Lavoura de trigo é uma das mais atingidas.

As chuvas que vêm atingindo o Paraná nesta semana já começaram a prejudicar a colheita dos cereais de inverno, segundo relatório divulgado ontem pelo Deral (Departamento de Economia Rural) da Secretaria Estadual de Agricultura e Abastecimento. No caso do trigo cerca de 45% das lavouras estão nas fases de maturação e colheita, consideradas suscetíveis ao excesso de umidade. “Há indicativos de quebra na produção e de perda na qualidade das lavouras de trigo devido às chuvas”, informou a engenheira agrônoma Margorete Demarchi, do Deral.

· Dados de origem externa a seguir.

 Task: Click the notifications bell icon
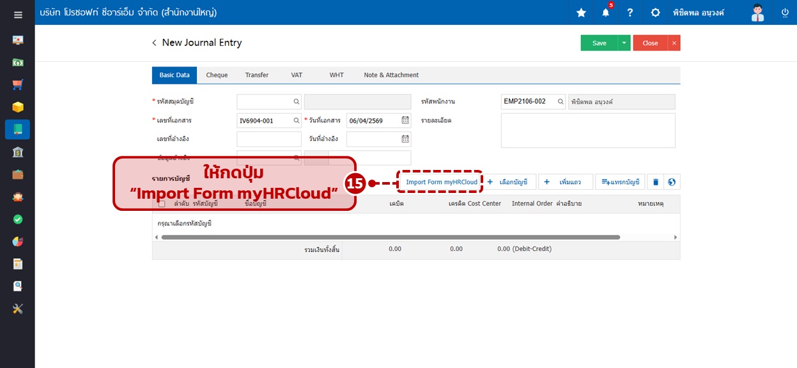pyautogui.click(x=605, y=13)
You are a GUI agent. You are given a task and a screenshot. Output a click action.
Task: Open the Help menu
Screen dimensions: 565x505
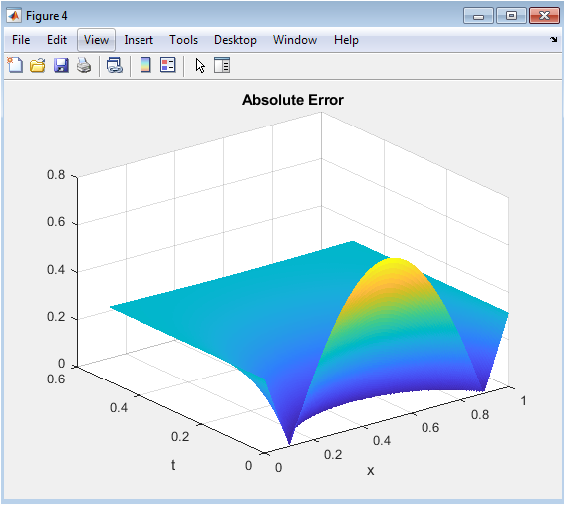pyautogui.click(x=346, y=40)
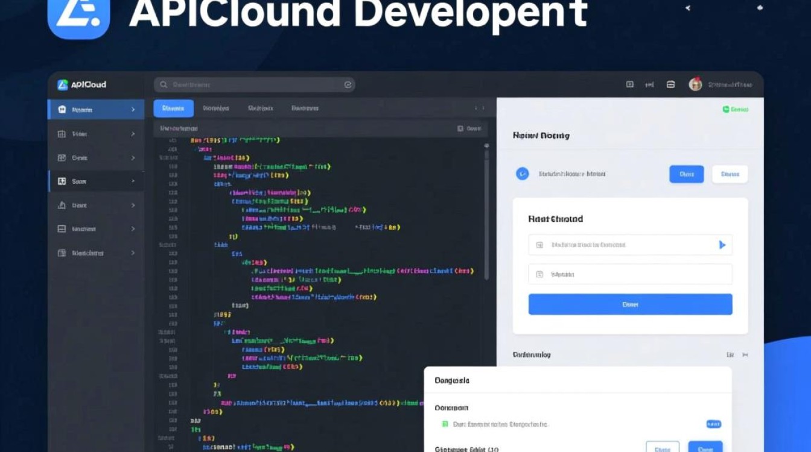
Task: Click the wide blue button in the form card
Action: pos(630,304)
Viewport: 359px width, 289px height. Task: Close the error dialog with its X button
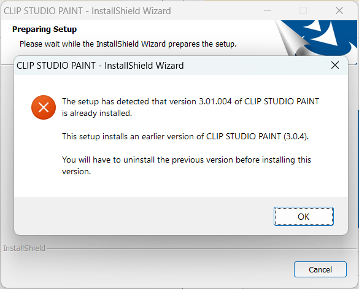pyautogui.click(x=335, y=65)
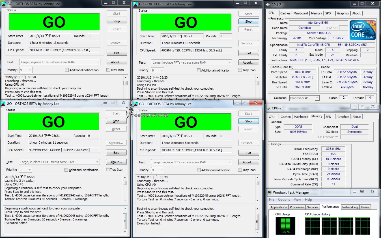Click the CPU Usage meter showing 100 %

click(285, 225)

De acordo com o Deral, o volume de chuvas que vem ocorrendo também começa a prejudicar o plantio da safra de verão 02/03. Nesta safra, foram plantadas, até o momento, cerca de 50 % das lavouras de batata, 38 % de feijão e 11 % de milho. No ano passado, no mesmo período, as lavouras de batata águas, feijão e milho encontravam-se, respectivamente, com 72 %, 50 % e 20 % da área semeada. “Portanto já se configura um atraso no período normal de plantio dessas culturas”, comenta Margorete.

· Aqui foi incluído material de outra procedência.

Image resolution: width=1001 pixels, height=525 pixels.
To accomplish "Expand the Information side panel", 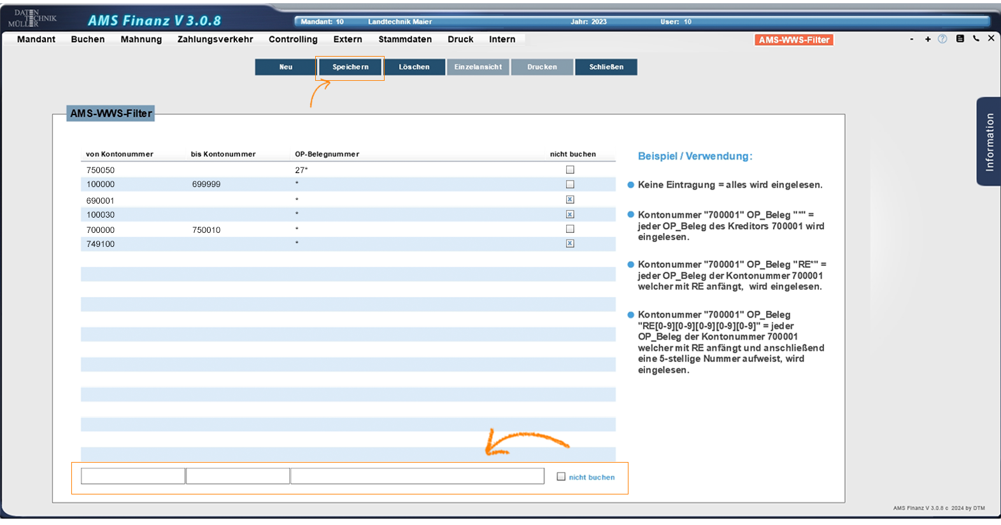I will [x=989, y=141].
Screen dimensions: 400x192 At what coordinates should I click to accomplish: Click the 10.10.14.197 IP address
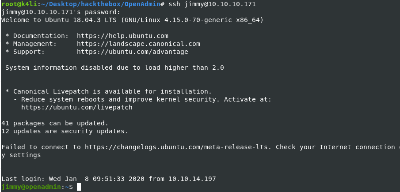pos(192,179)
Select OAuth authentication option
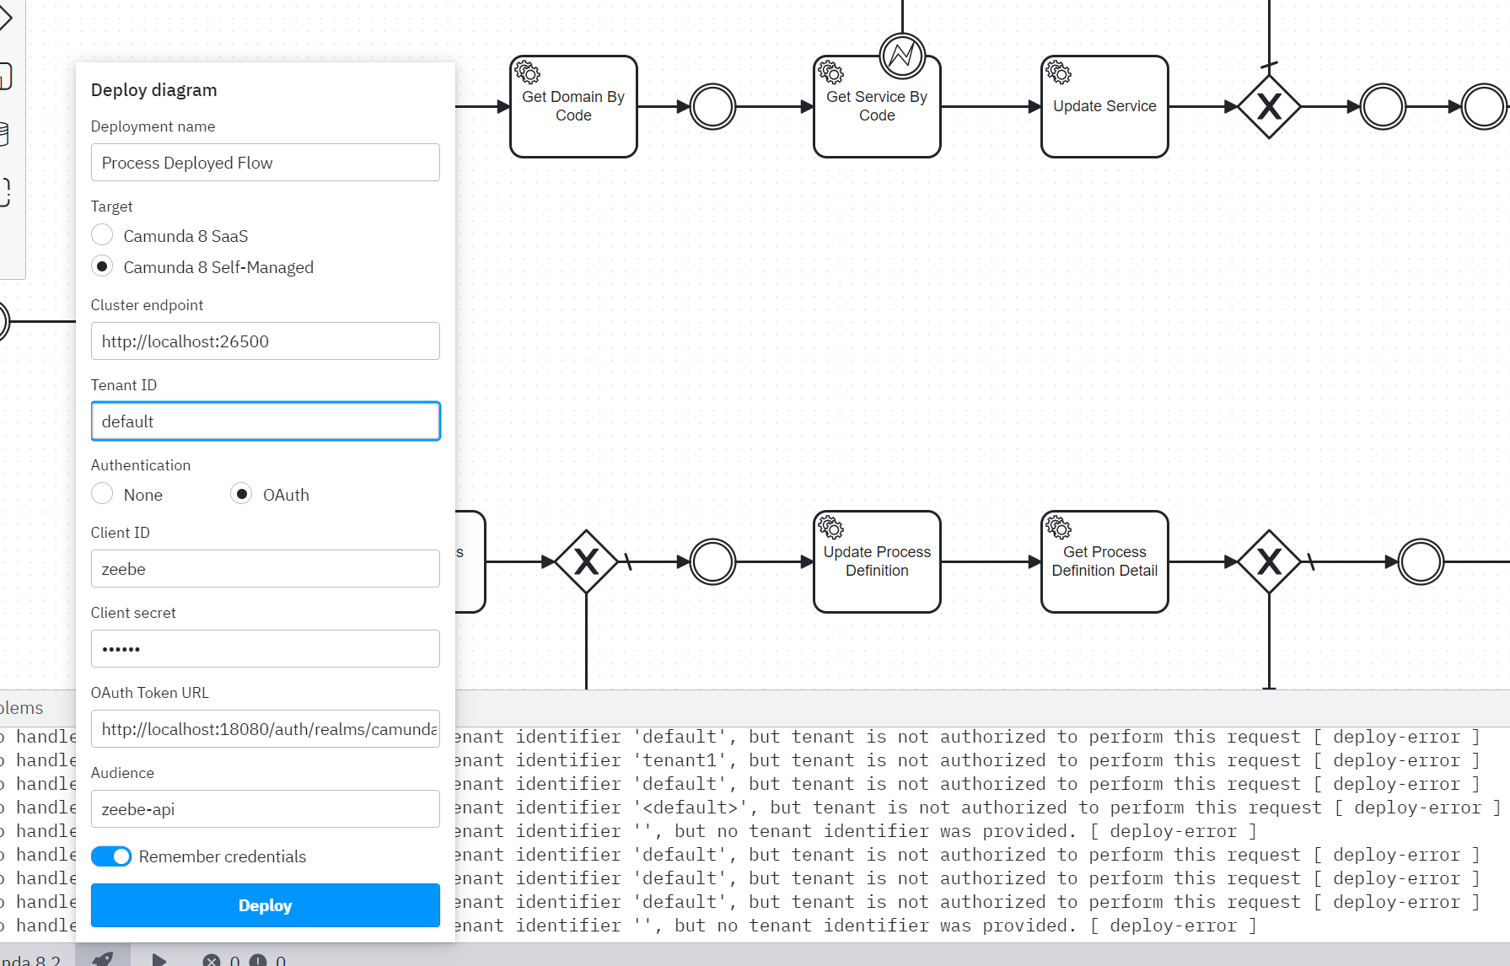Viewport: 1510px width, 966px height. (x=241, y=494)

Os agricultores estão preocupados com as conseqüências do El Niño. Segundo informações divulgadas pelo Instituto Tecnológico Simepar (Sistema Meteorológico do Paraná), as previsões climáticas para os próximos três meses são de que a partir de outubro o clima do Paraná deverá ser afetado pelo fenômeno El Niño, cujo principal efeito é um aumento na freqüência de chuvas intensas, vendavais e elevação brusca nas temperaturas. Neste ano, o El Niño começou a se consolidar a partir de junho e vigorará até abril de 2003. A intensidade desse fenômeno deverá ser de fraco a moderado, conforme o Simepar.

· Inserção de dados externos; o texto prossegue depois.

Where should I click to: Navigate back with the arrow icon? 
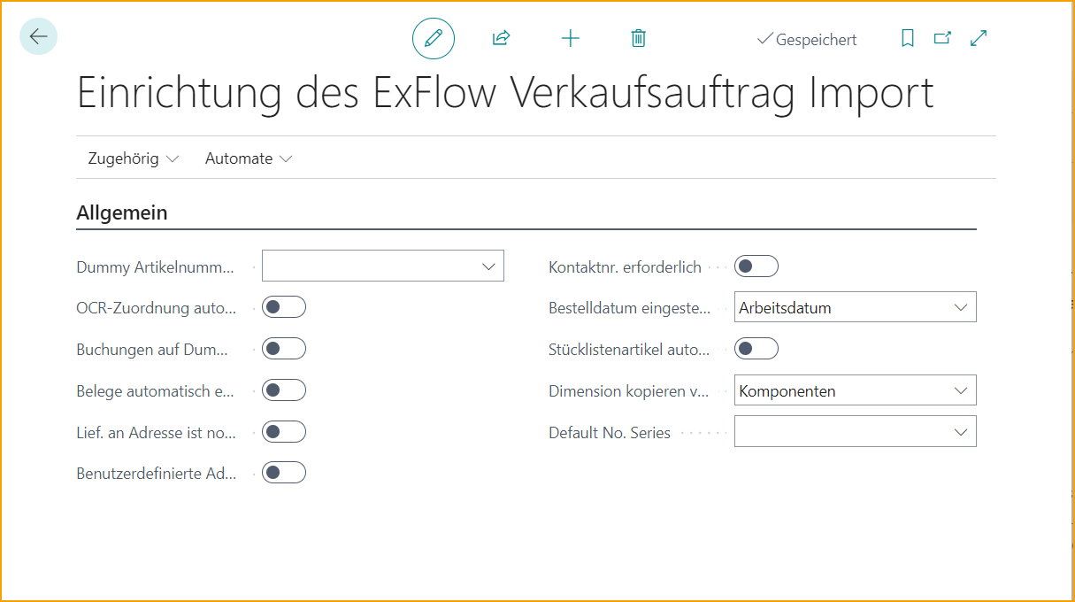(37, 37)
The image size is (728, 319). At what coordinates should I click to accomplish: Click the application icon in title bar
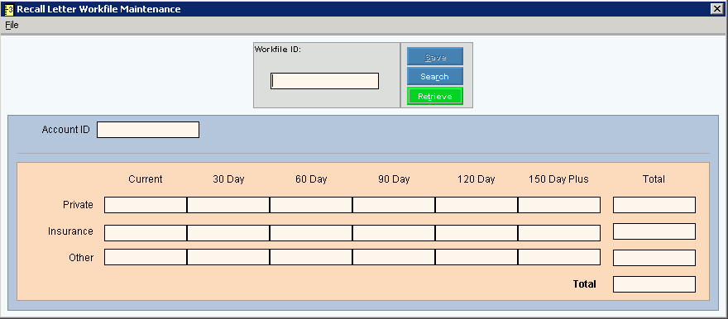tap(9, 9)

Os efeitos do El Niño foram intensos, no Estado do Paraná, nas safras de inverno 96/97 e de verão 97/98. O volume excessivo de chuvas acabou provocando prejuízos de R$ 57,15 milhões na safra inverno, principalmente na cultura do trigo, cuja quebra na produção foi de 17%.

Com relação à safra de verão 97/98, as culturas mais prejudicadas foram algodão, batata das águas, feijão das águas, fumo, milho normal e soja, que juntas acumularam prejuízos de R$ 179,54 milhões.